Viruses come in a range of shapes and sizes, from the tiny, icosahedral rhinovirus (common cold) to the much larger, brick-shaped orthopoxvirus (smallpox). How DNA is packed inside a virus, however, remains a controversial question. In a recent work published in Physical Review Letters, researchers from IoP and UCAS addressed this packing problem with a combination of analytical theory and simulations.

Compartmentalization of confined
viral DNA. Image by J.D. Farrell, IoP.

We postulated a simplified model of an elastic filament confined to a sphere with three competing interactions: elasticity, which prefers the filament to be straight; excluded volume, which prevents the filament from overlapping with itself; and the spherical confinement, which frustrates the other two interaction terms.

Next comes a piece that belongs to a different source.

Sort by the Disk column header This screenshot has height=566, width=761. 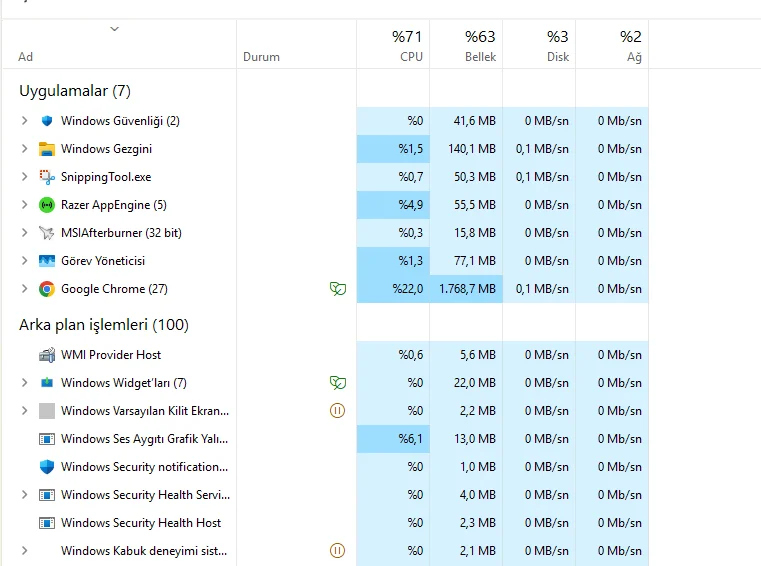(539, 45)
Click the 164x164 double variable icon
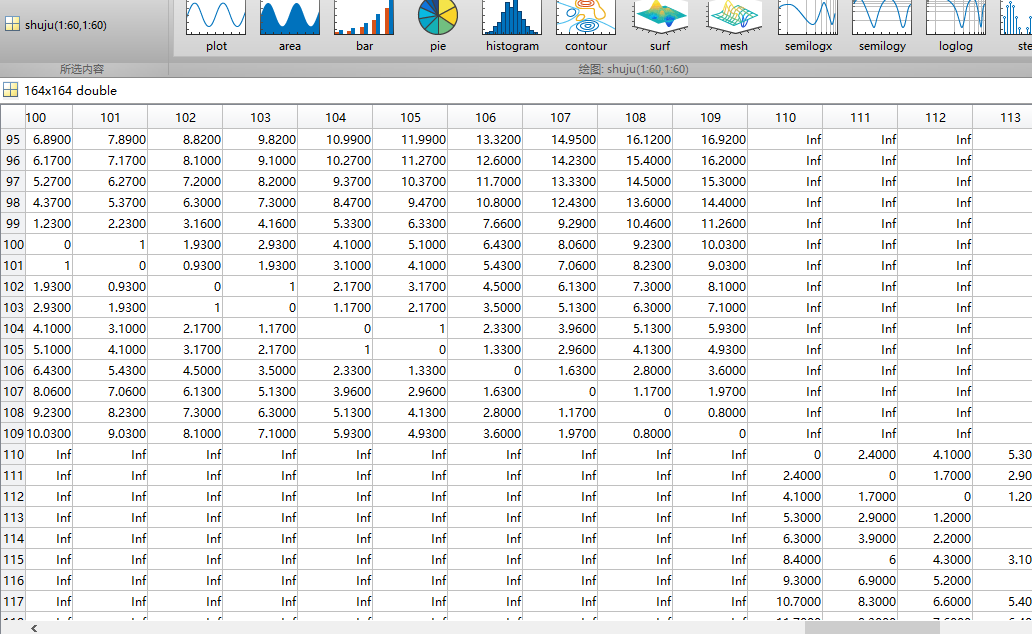 [x=11, y=90]
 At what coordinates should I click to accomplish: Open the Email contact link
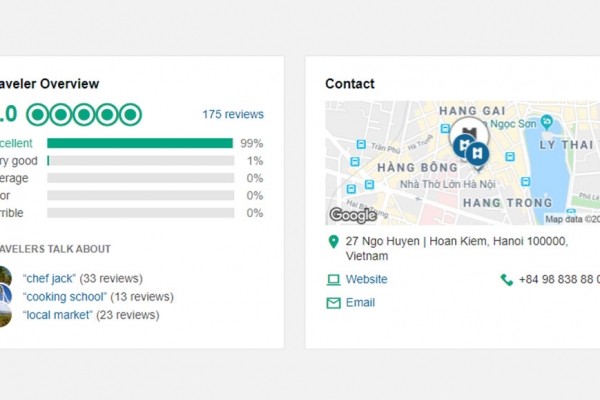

This simple model gives rise to a surprisingly great deal of complexity. We observe that at high densities the preferred structure is a complex arrangement of intertwined rings and that compartmentalization into multiple domains is always preferred to a single, donut-shaped domain proposed in previous works.

Multidomain ordering is known from the structure of chromatin, where the complex protein-DNA interactions drive the segregation of DNA. Here, we have shown that it can emerge in a much simpler and smaller system, in the absence of specific structural constraints. In making the leap to predict the exact packing in real viruses, the specific interactions between the DNA and the viral shell, and within the DNA molecule itself, should naturally be considered. However, our results give a general context in which viral DNA packing can be discussed, offering fresh insight into the fundamental mechanisms that govern this process.